[Exercise description]: Extract every line below that contains the word "computer".

[Data to use]:
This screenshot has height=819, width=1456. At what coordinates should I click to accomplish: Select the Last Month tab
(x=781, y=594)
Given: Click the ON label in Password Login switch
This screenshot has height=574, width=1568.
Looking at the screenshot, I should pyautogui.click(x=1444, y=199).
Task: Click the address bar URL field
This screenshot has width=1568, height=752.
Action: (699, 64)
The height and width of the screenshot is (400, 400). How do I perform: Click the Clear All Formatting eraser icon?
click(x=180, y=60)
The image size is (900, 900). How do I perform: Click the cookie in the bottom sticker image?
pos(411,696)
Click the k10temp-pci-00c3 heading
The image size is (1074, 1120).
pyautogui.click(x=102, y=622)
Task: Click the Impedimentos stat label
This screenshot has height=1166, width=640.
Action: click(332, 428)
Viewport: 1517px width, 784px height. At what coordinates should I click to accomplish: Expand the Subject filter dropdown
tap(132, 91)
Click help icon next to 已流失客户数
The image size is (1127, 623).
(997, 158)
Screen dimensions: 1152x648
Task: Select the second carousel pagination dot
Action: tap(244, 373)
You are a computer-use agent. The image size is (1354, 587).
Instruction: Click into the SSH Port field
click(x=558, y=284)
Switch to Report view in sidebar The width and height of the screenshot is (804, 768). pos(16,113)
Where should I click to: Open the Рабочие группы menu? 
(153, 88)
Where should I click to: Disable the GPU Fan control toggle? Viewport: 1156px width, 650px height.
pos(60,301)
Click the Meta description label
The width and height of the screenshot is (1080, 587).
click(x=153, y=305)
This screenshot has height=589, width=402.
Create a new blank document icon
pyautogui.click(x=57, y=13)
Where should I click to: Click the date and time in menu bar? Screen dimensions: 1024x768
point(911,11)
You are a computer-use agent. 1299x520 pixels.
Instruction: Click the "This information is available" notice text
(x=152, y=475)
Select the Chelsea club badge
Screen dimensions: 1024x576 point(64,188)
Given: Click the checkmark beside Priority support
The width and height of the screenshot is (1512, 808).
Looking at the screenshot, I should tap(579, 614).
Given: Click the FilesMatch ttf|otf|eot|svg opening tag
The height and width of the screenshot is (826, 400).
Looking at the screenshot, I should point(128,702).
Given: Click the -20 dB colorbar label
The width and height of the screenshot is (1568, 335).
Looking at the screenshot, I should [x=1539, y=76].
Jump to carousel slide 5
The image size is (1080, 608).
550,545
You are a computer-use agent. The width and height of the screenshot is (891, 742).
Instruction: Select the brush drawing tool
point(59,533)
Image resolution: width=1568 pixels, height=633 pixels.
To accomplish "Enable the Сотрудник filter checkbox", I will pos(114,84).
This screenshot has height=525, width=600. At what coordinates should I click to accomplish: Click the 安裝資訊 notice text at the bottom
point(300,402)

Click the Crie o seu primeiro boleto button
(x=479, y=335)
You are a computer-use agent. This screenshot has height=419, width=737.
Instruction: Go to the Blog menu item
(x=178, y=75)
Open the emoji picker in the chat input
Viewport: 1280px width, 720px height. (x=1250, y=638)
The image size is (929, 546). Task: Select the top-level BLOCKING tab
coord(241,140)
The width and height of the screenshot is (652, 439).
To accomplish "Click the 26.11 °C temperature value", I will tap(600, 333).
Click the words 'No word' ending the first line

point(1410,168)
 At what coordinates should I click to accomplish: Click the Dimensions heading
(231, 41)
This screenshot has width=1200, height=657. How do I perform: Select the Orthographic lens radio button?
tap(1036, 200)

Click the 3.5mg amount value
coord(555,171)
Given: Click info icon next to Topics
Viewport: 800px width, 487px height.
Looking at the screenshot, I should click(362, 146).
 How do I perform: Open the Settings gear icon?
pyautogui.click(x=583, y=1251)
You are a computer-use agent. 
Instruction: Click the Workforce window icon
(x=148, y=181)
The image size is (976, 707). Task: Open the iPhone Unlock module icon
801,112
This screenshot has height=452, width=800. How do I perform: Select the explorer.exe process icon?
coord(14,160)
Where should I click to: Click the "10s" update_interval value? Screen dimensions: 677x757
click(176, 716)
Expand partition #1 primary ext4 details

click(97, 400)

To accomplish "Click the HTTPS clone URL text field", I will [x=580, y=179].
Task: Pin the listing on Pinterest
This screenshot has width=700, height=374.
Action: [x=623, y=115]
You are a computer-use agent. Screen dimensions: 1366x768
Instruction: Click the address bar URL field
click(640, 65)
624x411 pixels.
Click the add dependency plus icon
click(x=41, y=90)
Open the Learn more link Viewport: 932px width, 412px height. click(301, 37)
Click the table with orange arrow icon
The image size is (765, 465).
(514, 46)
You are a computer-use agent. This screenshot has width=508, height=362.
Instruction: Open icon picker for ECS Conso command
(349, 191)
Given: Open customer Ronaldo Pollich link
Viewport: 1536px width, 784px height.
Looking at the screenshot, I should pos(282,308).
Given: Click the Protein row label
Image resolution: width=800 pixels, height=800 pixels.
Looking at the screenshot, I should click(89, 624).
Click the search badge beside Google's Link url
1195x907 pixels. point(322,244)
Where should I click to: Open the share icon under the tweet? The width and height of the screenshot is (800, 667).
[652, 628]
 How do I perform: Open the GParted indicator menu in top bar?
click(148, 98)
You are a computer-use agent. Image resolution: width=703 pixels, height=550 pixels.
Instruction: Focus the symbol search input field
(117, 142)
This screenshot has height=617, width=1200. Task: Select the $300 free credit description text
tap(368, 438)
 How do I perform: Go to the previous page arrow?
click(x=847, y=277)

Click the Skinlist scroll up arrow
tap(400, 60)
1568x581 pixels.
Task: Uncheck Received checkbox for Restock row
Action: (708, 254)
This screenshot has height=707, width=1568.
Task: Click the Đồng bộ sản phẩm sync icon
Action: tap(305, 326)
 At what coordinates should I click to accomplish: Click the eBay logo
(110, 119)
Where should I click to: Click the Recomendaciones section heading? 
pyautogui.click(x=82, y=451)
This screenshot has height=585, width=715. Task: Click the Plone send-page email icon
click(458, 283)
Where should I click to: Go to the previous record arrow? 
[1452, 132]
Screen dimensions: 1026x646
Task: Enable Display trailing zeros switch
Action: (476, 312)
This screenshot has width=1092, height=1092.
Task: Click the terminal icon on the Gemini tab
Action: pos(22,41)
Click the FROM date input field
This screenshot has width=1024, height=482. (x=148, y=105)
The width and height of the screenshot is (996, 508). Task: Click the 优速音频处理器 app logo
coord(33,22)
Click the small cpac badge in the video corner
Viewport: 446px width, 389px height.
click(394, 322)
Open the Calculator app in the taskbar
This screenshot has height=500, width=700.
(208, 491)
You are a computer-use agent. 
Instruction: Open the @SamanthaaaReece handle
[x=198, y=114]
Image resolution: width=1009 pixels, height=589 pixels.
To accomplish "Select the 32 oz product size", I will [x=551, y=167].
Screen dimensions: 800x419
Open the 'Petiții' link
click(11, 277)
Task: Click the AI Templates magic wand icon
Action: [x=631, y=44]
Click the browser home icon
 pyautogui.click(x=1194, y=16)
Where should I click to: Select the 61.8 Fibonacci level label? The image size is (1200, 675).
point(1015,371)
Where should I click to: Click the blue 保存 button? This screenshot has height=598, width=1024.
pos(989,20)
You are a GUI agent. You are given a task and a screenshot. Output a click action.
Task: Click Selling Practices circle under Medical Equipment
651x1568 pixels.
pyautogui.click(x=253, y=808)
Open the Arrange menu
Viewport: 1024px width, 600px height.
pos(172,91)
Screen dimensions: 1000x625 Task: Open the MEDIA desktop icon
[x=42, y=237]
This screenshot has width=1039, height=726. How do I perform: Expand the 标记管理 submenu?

[Result of this task]:
You are a computer-use agent. The image size is (1354, 587).
You are a computer-use agent. 1299x520 pixels.
You are a computer-use agent. The width and height of the screenshot is (891, 742).
You are a computer-use agent. This screenshot has height=419, width=737.
You are a computer-use agent. 
You are a computer-use agent. Screen dimensions: 1366x768
You are a computer-use agent. This screenshot has width=508, height=362.
You are a computer-use agent. Image resolution: width=703 pixels, height=550 pixels.
You are a computer-use agent. 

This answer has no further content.